Search code examples
pythonpandascomputation

When is the computational cost of applying a function convex?


It seems that a lot of stuff I do in Pandas has convex computational-time costs in the amount of data I have (e.g. 1 row takes 1 second, 2 rows takes 2.2 seconds, 4 rows takes 6 seconds, etc.).

Why are computational costs not linearly increasing the the amount of data I have? For example, this function I wrote:

def fractrips1brand(trip): 
    # Get number of transaction rows for THIS sepcific consumer
    art = trip[trip.Item_Id.isin(insidegood)].Item_Id.nunique()
    output = pd.Series({'numinsidegoods': art })
    return output


gr_TILPS = TILPStemp.groupby('uniqueid')
output = gr_TILPS.apply(fractrips1brand)

Seems to exhibit such costs.

Why is it not O(n)?


Solution

  • It's quite common for functions to have greater-than-linear time complexity. Sorting, for example, has O(n log n) complexity.

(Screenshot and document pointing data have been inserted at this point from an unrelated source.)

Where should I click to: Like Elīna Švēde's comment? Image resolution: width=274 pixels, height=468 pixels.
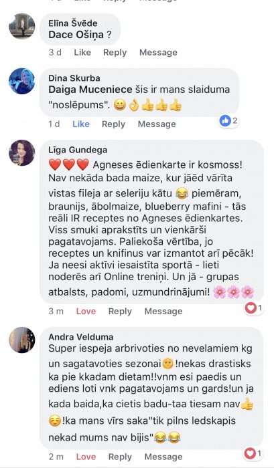pyautogui.click(x=82, y=52)
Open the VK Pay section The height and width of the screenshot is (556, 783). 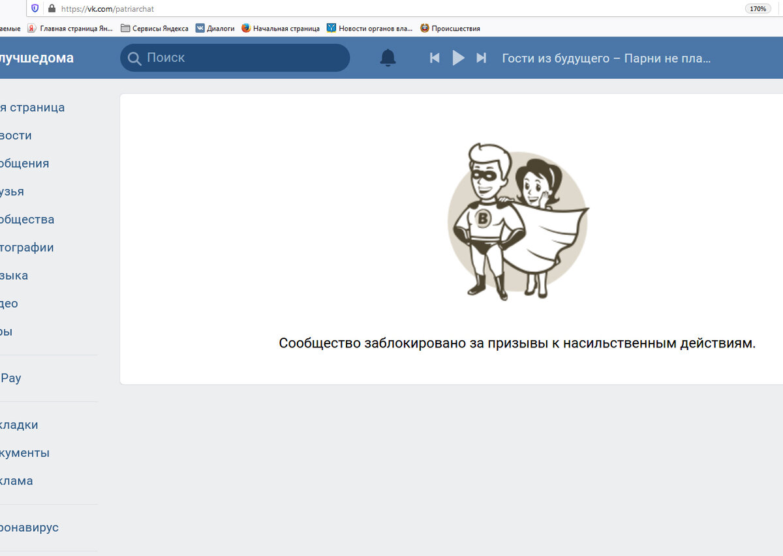tap(10, 377)
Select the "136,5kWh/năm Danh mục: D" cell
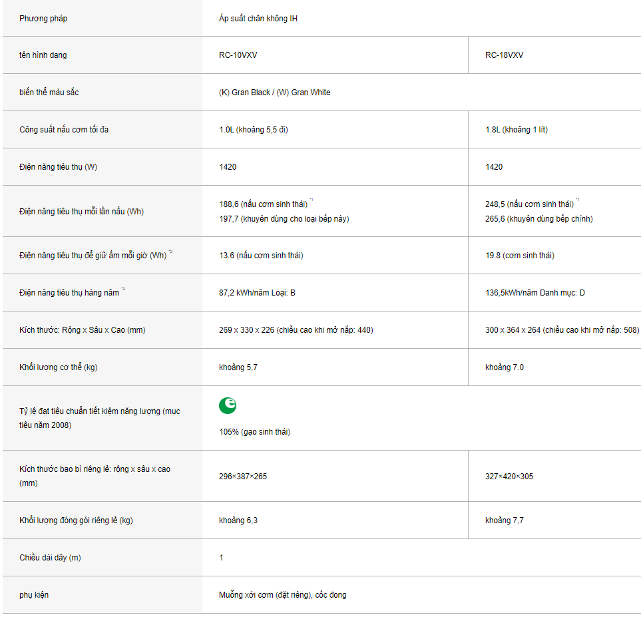This screenshot has height=625, width=641. point(535,293)
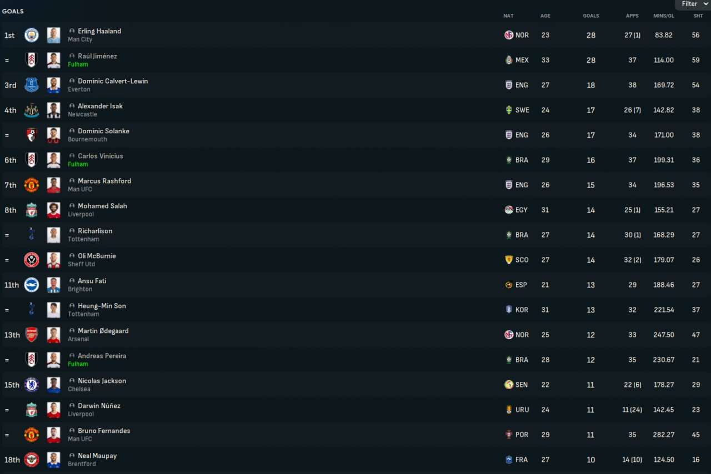Screen dimensions: 711x474
Task: Click Heung-Min Son's face thumbnail
Action: tap(53, 310)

    gr_TILPS = TILPStemp.groupby('uniqueid')
    

    groupby sorts the keys by default, so this call has at least O(n log n) complexity. You can turn the sorting off by using

    gr_TILPS = TILPStemp.groupby('uniqueid', sort=False)
    

    In Pandas 0.15 and older versions, Series.nunique (source) calls Series.value_counts (source) which also sorts the values by default. So this is another function call with O(n log n) complexity. Since this one occurs in fractrips1brand, the total complexity of gr_TILPS.apply(fractrips1brand) is at least O(m n log n) where m is the number of groups.

    Update: In the next release of Pandas (version 0.16.0) Series.nunique should be significantly faster.